X_train, X_valid, Y_train, Y_valid = train_test_split(X, y, test_size = 0.02, stratify = y, random_state=42)

model = LGBMRegressor(boosting_type='gbdt',
                    objective='tweedie', 
                    n_estimators=1500,
                    max_depth=10,
                    learning_rate=0.3,
                    colsample_bytree=0.9,
                    subsample=1.0,
                    min_child_weight=150,
                    num_leaves=16,
                    reg_alpha=20,
                    n_jobs=-1,
                    random_state=42) 

model.fit(X_train, Y_train, eval_set=[(X_train, Y_train), (X_valid, Y_valid)], early_stopping_rounds=50, verbose=100)

pred = model.predict(X_valid)
score = mean_absolute_error(Y_valid, pred)
print(f"Tweedie Validation MAE score: {score}")
models.append(model)

model = LGBMRegressor(boosting_type='gbdt',
                    objective='poisson', 
                    n_estimators=1500,
                    max_depth=10,
                    learning_rate=0.3,
                    colsample_bytree=0.9,
                    subsample=1.0,
                    min_child_weight=150,
                    num_leaves=16,
                    reg_alpha=20,
                    n_jobs=-1,
                    random_state=42) 

model.fit(X_train, Y_train, eval_set=[(X_train, Y_train), (X_valid, Y_valid)], early_stopping_rounds=50, verbose=100)

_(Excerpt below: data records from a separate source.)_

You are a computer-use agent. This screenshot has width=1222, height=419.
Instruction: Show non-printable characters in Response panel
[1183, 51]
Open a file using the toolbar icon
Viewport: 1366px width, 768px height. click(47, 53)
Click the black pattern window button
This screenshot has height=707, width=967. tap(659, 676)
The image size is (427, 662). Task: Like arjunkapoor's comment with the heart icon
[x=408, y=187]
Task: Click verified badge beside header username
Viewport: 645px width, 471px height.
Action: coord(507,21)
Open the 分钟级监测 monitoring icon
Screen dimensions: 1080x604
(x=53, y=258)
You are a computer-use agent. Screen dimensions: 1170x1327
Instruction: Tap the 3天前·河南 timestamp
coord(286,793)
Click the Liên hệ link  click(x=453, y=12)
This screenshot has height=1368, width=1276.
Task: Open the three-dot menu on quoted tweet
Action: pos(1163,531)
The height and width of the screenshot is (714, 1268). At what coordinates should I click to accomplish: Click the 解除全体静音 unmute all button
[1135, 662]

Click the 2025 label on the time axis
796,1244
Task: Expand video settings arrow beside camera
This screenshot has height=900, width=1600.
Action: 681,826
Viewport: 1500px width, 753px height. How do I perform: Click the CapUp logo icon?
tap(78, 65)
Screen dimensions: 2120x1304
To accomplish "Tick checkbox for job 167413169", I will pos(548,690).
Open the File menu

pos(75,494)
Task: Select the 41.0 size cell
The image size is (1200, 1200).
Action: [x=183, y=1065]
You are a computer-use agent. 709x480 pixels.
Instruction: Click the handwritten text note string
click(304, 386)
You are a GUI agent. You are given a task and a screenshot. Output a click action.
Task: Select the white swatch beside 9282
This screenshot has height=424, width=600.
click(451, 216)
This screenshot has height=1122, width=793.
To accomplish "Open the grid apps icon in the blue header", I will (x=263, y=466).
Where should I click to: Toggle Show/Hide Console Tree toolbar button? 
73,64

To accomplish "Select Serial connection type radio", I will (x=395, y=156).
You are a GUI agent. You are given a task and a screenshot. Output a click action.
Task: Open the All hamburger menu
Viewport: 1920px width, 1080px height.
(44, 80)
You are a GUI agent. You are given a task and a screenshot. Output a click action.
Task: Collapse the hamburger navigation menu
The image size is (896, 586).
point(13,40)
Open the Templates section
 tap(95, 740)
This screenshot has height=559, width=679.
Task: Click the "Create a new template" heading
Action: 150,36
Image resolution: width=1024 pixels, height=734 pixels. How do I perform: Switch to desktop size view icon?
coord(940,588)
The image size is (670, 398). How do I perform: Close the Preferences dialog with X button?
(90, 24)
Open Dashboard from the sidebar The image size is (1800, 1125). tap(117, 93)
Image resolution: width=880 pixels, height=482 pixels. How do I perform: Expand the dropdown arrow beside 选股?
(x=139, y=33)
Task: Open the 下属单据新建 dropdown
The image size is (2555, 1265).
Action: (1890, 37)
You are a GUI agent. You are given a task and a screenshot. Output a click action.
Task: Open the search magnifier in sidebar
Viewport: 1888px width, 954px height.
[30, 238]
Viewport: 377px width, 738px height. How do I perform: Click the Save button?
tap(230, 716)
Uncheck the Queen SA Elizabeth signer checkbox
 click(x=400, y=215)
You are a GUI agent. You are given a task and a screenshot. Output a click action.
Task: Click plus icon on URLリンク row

pred = model.predict(X_valid)
score = mean_absolute_error(Y_valid, pred)
print(f"Poisson Validation MAE score: {score}")
models.append(model)

In [None]:
#feature importance
predictors = X.columns
tmp = pd.DataFrame({'Feature': predictors, 'Feature importance': models[0].feature_importances_})
tmp = tmp.sort_values(by='Feature importance',ascending=False)
plt.figure(figsize = (7,4))
plt.title('Features importance',fontsize=7)
s = sns.barplot(x='Feature',y='Feature importance',data=tmp)
s.set_xticklabels(s.get_xticklabels(),rotation=90, size=10)
plt.show()

In [None]:
#feature importance
predictors = X.columns
tmp = pd.DataFrame({'Feature': predictors, 'Feature importance': models[1].feature_importances_})
tmp = tmp.sort_values(by='Feature importance',ascending=False)
plt.figure(figsize = (7,4))
plt.title('Features importance',fontsize=7)
s = sns.barplot(x='Feature',y='Feature importance',data=tmp)
s.set_xticklabels(s.get_xticklabels(),rotation=90, size=10)
plt.show()

## Test Inference

In [None]:
preds_final = []
for test in tqdm(X_test):
    test.columns = X.columns
    pred = models[0].predict(test).mean()*0.5 + models[1].predict(test).mean()*0.5
    preds_final.append(pred)

## Submission

In [None]:
submit = pd.read_csv('./sample_submission.csv')

# 결과 후처리
preds_final_new = np.round(preds_final, 0).astype(int)

submit['weight'] = preds_final_new
submit.loc[submit['weight'] > 400, 'weight'] = submit.loc[submit['weight'] > 400,]['weight'].apply(lambda x : np.round(x, -2))

submit.to_csv('./LGBM_58.csv', index=False)